According to Kaiko Research's latest analysis, the market had been gradually discounting the approval of an ETF over the past month amid growing uncertainty over ETH's regulatory status.
“With these approvals, the SEC implicitly declared that ETH (unstaked) is a commodity rather than a security. “This is not just about access to ETH, but has significant and likely positive ramifications on how all similar tokens will be regulated in the US with respect to trading, custody, transfer, etc.,” added Kaiko Research.
ETH implied volatility for the nearest expiration increased from less than 60% on May 20 to almost 90% on May 22 before retreating at the end of the week. This dramatic shift in sentiment was also evident in the derivatives markets.
Ethereum price hit a 2-month high on Monday as bulls attempted to overcome the strong resistance zone surrounding the $4,000 level.
“For a long time, Ethereum was sandwiched between narratives, often following trends. We are finally seeing that its relative market share is approaching its fundamentals. Bull runs are driven by attention, inflows and narratives, and Ethereum has been scoring points on all three fronts lately,” Kiril Nikolov, DeFi strategist at Nexo, told Investing.com.
Nikolov anticipates that “inflows will be at least proportional to the asset's market capitalization in terms of size, or approximately 30% to 40% of those achieved by US spot ETFs.”
“As long as inflows outpace outflows in Grayscale, the rest of the year could be incredible for Ethereum.”
A break above the 2024 high would open the door for a quick move towards the all-time high of , which was established in 2021. The next resistance zone lies near the $6,000 level.
Open interest hits new record
In just three days, ETH perpetual futures funding rates rose from their lowest level in over a year to a multi-month high. Open interest also hit an all-time high of $11 billion, suggesting strong capital inflows into the space.
The ETH/BTC ratio, which measures the relative performance of the two assets, rose from 0.044 to 0.055, although it remains below February's highs. The rally was broad-based, with both US and foreign spot markets recording strong net buying since May 21. Offshore exchanges had been recording net sales until then.

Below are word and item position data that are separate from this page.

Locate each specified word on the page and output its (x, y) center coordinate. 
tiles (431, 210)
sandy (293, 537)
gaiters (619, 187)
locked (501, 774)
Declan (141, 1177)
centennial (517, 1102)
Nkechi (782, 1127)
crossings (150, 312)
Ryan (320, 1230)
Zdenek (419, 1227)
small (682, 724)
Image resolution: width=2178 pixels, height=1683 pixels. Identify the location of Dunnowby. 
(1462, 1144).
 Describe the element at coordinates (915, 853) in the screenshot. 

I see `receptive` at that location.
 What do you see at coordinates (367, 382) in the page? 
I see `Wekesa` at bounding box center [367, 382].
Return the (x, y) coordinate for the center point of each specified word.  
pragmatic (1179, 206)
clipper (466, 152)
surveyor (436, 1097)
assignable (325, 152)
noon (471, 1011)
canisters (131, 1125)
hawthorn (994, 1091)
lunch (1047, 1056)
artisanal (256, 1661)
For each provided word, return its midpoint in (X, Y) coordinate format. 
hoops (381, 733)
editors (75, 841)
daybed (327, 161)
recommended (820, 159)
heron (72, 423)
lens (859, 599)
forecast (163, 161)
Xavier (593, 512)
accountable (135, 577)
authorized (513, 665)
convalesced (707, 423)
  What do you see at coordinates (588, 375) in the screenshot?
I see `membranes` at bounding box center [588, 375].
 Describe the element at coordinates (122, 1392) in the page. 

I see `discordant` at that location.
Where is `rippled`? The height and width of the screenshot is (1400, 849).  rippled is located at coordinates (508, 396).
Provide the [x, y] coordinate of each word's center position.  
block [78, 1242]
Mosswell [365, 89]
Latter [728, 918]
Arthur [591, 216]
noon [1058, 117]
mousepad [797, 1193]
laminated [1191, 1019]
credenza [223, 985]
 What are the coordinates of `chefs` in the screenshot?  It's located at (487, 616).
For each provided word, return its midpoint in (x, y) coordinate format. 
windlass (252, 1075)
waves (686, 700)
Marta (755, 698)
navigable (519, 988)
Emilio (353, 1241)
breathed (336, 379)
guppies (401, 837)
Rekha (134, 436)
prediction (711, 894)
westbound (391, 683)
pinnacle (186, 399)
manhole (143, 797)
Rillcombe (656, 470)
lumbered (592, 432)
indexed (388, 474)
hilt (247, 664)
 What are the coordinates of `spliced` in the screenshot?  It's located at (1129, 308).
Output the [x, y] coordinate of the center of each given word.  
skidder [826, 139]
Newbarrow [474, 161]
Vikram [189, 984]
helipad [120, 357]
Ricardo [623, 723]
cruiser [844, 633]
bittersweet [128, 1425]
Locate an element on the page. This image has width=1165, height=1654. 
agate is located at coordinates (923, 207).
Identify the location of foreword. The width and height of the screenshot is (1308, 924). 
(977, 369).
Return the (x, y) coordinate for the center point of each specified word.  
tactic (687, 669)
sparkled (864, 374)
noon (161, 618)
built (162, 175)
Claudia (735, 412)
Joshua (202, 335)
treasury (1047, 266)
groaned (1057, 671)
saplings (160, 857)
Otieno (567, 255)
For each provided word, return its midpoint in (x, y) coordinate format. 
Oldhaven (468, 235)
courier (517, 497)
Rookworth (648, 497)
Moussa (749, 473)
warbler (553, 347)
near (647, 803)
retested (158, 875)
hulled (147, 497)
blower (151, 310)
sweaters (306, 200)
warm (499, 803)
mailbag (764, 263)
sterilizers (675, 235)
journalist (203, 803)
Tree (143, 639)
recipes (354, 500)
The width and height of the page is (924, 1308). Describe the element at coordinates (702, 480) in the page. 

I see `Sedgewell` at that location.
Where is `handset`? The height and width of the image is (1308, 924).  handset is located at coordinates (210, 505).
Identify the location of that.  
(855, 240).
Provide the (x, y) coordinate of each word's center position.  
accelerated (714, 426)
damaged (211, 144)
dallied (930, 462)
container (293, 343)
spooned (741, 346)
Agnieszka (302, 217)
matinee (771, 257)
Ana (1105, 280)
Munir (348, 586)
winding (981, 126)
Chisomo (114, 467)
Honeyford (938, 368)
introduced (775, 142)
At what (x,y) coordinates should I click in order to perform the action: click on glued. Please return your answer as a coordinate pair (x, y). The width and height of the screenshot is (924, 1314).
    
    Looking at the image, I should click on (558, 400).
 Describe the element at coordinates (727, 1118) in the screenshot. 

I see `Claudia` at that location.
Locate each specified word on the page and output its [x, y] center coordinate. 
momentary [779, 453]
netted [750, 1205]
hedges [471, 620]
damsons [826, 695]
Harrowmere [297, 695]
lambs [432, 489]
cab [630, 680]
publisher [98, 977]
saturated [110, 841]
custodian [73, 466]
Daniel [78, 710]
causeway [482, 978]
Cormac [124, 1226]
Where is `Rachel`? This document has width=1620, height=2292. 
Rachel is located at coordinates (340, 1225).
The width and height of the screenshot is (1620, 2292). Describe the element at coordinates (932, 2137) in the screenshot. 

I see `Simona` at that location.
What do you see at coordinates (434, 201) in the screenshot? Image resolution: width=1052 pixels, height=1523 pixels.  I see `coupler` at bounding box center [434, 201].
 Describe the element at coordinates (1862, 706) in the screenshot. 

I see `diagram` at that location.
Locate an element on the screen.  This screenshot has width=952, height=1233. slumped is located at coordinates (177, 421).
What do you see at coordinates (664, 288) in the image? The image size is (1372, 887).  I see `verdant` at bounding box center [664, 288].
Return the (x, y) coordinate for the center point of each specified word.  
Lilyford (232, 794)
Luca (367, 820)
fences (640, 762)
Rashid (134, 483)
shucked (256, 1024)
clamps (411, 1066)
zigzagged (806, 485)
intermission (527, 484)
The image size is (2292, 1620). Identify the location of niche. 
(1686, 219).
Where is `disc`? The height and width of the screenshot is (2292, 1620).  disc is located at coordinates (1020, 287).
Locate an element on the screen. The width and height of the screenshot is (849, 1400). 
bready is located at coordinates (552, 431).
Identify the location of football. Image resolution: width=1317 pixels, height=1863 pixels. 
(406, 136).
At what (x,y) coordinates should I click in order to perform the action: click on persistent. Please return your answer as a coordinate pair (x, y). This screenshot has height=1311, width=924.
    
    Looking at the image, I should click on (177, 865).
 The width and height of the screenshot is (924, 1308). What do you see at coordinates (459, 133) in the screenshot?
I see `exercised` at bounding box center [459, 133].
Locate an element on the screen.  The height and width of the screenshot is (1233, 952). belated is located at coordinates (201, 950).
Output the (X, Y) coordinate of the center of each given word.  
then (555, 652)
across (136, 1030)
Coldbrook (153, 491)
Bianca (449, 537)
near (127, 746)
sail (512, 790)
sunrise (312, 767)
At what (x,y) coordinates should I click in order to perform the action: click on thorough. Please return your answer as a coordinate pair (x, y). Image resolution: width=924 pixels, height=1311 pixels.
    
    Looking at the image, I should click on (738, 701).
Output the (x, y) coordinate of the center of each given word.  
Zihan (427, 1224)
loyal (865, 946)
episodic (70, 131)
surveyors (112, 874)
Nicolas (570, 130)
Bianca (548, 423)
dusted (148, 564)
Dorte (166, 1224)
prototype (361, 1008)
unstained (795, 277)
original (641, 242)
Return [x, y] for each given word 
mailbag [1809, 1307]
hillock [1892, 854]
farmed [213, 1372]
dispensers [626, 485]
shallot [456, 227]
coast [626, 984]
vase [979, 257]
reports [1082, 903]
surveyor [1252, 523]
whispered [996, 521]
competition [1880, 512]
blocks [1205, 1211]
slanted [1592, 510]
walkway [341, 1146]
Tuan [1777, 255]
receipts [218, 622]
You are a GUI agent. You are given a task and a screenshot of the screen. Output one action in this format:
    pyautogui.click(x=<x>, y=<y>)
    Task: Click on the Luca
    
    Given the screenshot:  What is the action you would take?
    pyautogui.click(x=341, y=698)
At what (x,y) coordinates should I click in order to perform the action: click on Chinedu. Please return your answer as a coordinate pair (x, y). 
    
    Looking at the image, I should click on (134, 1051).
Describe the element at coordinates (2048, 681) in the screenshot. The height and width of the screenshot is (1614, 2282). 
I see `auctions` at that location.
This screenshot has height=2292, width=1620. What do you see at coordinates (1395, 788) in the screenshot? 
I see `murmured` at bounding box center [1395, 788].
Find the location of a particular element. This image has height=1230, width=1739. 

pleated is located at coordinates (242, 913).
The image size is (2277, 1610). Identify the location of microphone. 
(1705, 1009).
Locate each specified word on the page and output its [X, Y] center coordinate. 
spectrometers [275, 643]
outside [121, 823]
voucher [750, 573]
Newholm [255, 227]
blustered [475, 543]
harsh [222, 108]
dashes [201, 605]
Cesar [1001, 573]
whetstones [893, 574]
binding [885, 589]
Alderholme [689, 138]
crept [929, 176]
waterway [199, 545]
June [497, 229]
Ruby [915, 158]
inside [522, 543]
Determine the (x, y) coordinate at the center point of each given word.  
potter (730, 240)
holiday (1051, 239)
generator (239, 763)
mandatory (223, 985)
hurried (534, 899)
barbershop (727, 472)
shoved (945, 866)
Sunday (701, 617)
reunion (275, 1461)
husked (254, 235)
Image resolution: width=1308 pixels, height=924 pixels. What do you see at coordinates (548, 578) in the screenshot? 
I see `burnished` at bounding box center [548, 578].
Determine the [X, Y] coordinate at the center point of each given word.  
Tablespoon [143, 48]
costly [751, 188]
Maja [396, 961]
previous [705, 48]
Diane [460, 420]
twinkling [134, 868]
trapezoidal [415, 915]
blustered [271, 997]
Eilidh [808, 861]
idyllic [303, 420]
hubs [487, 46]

Looking ahead, the launch of the ETH ETF could generate selling pressure due to potential outflows or redemptions due to Grayscale's ETHE, which has been trading at a discount of between 6% and 26% over the past three months.
ETHE currently has over $11 billion in assets under management, making it the largest ETH investment vehicle. During the first month of bitcoin ETF trading, GBTC recorded outflows worth $6.5 billion, approximately 23% of its assets under management (AUM) on launch day.
If a similar magnitude of capital outflows were to occur with ETHE, this would translate to $110 million in average daily outflows, or 30% of the average daily ETH volume on Coinbase (NASDAQ:). However, outflows from GBTC were offset and outweighed by inflows from other BTC ETFs in late January.
“The overall market impact of ETHE redemptions is still uncertain, especially considering the lackluster launch of Hong Kong ETFs,” Kaiko Research stated.
“Furthermore, the ETH market depth on centralized exchanges is approximately $226 million, still 42% below its pre-FTX average levels, with only 40% concentrated on US exchanges in comparison. with around 50% at the beginning of 2023.”